Mohanani: I want to elaborate on something Thakur and Patil said. The challenge we are facing, we spoke about being a dormitory city and how the paradigm will be shifted to becoming a satellite city. So actually what I like to put to everyone is that we need to increase the employment in VVMC. It is very critical. Because today we depend only on Mumbai. We are virtually a dormitory and we need to convert this into a self-sufficient satellite city.
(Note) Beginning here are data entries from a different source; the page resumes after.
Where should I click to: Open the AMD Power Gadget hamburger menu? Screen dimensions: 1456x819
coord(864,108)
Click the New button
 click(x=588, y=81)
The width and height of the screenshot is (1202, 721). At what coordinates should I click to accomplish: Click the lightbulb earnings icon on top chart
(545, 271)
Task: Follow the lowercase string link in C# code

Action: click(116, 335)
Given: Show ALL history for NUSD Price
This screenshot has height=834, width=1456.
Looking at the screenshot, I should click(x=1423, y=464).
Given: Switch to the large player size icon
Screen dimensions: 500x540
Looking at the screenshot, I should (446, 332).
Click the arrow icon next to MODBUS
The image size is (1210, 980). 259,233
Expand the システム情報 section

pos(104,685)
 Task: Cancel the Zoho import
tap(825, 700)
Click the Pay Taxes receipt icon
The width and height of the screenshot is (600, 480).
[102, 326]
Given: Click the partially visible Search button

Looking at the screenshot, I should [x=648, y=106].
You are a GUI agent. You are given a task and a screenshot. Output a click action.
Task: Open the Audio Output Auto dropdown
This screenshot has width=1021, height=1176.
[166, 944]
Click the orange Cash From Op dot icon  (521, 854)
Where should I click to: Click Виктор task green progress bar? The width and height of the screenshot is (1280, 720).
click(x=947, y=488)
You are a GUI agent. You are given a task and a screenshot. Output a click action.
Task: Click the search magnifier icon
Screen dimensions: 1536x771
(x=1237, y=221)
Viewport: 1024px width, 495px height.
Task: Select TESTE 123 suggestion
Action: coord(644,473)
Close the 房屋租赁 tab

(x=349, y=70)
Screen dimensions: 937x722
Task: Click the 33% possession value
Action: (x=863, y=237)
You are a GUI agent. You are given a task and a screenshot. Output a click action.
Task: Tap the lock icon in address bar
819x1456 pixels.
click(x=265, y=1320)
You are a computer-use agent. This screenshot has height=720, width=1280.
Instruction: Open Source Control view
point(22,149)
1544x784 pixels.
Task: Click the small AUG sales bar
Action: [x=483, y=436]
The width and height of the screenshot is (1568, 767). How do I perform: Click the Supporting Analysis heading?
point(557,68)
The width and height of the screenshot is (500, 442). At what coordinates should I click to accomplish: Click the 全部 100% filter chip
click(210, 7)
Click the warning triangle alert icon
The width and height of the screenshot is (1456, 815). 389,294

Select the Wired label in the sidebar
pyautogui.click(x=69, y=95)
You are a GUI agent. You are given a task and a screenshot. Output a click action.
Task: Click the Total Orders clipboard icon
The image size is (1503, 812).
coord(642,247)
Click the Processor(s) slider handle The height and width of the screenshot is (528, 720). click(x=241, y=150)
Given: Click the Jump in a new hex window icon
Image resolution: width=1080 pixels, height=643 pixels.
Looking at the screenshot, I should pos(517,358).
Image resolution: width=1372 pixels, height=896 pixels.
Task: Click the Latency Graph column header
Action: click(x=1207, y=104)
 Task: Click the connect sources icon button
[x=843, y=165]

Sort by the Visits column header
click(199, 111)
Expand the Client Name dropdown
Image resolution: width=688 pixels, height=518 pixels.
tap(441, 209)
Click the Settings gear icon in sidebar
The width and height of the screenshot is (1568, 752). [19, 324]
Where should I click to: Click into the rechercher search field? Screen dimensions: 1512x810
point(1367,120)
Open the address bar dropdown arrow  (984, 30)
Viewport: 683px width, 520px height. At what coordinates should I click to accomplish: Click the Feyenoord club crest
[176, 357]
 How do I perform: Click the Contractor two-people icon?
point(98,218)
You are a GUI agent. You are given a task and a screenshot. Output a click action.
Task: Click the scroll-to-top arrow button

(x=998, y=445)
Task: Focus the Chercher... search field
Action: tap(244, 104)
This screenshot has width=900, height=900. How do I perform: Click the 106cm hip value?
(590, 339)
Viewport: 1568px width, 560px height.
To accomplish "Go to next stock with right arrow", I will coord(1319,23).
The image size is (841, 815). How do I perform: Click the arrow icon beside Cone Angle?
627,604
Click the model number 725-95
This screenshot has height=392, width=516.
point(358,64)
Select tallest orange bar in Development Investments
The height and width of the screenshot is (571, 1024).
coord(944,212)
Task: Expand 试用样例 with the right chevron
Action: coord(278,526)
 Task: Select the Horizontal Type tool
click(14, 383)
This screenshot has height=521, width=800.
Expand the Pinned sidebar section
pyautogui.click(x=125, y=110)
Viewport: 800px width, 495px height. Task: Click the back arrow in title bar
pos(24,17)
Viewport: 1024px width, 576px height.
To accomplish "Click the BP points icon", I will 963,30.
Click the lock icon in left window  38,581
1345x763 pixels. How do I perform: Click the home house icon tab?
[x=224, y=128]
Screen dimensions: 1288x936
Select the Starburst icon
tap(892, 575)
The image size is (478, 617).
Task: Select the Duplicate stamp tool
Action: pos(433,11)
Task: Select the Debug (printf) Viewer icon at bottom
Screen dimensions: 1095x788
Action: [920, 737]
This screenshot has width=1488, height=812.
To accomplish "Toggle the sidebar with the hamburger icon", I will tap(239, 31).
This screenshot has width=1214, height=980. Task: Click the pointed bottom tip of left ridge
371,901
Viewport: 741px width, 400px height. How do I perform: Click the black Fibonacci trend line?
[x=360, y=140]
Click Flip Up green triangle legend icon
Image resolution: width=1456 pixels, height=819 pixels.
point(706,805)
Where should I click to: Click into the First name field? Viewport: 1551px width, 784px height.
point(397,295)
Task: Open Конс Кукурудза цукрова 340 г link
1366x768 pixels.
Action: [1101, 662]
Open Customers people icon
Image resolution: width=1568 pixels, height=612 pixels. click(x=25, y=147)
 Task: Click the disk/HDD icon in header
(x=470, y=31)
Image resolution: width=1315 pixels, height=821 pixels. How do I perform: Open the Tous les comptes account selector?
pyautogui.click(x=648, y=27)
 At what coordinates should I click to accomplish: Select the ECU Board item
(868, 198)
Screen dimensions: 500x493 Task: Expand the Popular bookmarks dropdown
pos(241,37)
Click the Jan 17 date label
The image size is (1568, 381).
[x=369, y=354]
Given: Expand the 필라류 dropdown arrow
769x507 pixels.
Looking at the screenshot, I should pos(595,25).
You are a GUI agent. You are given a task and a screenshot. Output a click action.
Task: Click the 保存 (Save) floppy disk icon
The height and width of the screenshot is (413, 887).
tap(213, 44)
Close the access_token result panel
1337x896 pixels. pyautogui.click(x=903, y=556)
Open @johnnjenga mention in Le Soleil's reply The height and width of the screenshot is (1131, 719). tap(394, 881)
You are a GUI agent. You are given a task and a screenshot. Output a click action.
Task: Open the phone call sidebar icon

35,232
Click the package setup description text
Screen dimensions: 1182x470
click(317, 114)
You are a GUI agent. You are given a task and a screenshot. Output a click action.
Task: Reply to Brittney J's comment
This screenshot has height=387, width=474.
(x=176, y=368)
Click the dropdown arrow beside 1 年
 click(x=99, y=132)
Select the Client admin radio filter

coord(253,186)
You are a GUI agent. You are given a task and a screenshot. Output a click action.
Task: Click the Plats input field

Secondly, what Patil said about illegal construction. Well, it exists. But you can’t put a figure to it. There is so much of legal construction going on including the developers in this room. We are doing about 25 million square feet of construction over the next 3-4 years. So maybe what Patil said is correct. There has been an influx of illegal constriction for Economically weaker sections of people. but we are now providing LIG [low income group] housing, we are doing one bedroom halls, one room kitchens, compact two room kitchens for the compact neo-nuclear family. So we’ve already started moving ahead.


 


Thakur: We are talking about $4-5 billion. That is a huge amount of money being pumped in. What is stopping us? Authority without power is useless. We got power 2 years ago when we became a municipal corporation. At that time we got the authority and the power to execute things. We have seen a lot of changes in these two years. Before CIDCO was the authority and whatever happened was channeled through CIDCO. So in the last 2-3 years, we’ve had our destiny in our hands. In 3 years you will see a lot of these changes.


 


 Mohanani: The answer is very obvious and written on the wall the answer is yes. We had a transition period from CIDCO when the VVMC took over. It took a few months to absorb everything but from the last couple of months, since January, we have been seeing approvals coming in very fast. My urge is that we should have a single window clearance. Another thing that I can see is that they have been sanctioning 15 storey buildings. We have the infrastructure in Virar to take care of the same.


 


58:19 – Thakur(with a smile): We are also upgrading our fire fighting equipment and infrastructure to cope with these tall buildings.


 


Mohanani: I can assure Thakur that it is one family that we are in – the developer community and the leaders and everyone there in Virar, whoever is responsible, has only one focus and that is how to make Virar a destination.


 


Reddy: As far as clearances are concerned, as Mohanani has mentioned, we see it from the procedure that our previous authority used to do. Basically I belonged to CIDCO. As far as CIDCO’s procedure is concerned there are 5 types of NOCs. One is transportation, second is engineering, and so on. This was their flow chart. So compared to that in Vasai-Virar it is as good as a single window clearance only. We do not require any other NOCs from any other departments.


 


 


Mehta: My suggestion to the VVMC is that we have a lot of industrial land, about 500-600 acres. And just like Vibrant Gujarat, maybe we can organize a big show, inviting entrepreneurs here. I think then our development will be speeded up.


 


Patil: Our thought is that as we have seen in history, the good king was always the one who had good helpers. In the same vein, we believe that if we have good people helping us then things will be fine. We protect builders, industrialists, traders, etc. we explain that it is not fair to evade tax. We on our part will keep it to the least level.


 


Reddy; I will just sum up what Patil said about “why Virar?” The main reason is the connectivity, a critical point. Connectivity from all the nearby places – Panvel, Mumbai, the corridors, and even last year the railway minister had sanctioned 47 services. Of which 3 is in the Western Corridor. So this is the main reason as to why Virar and not any other place. Then you have the colleges, the schools, the education.


 


Thakur: Right now, except for Medical education, all other courses are present. All the streams exist including hotel management.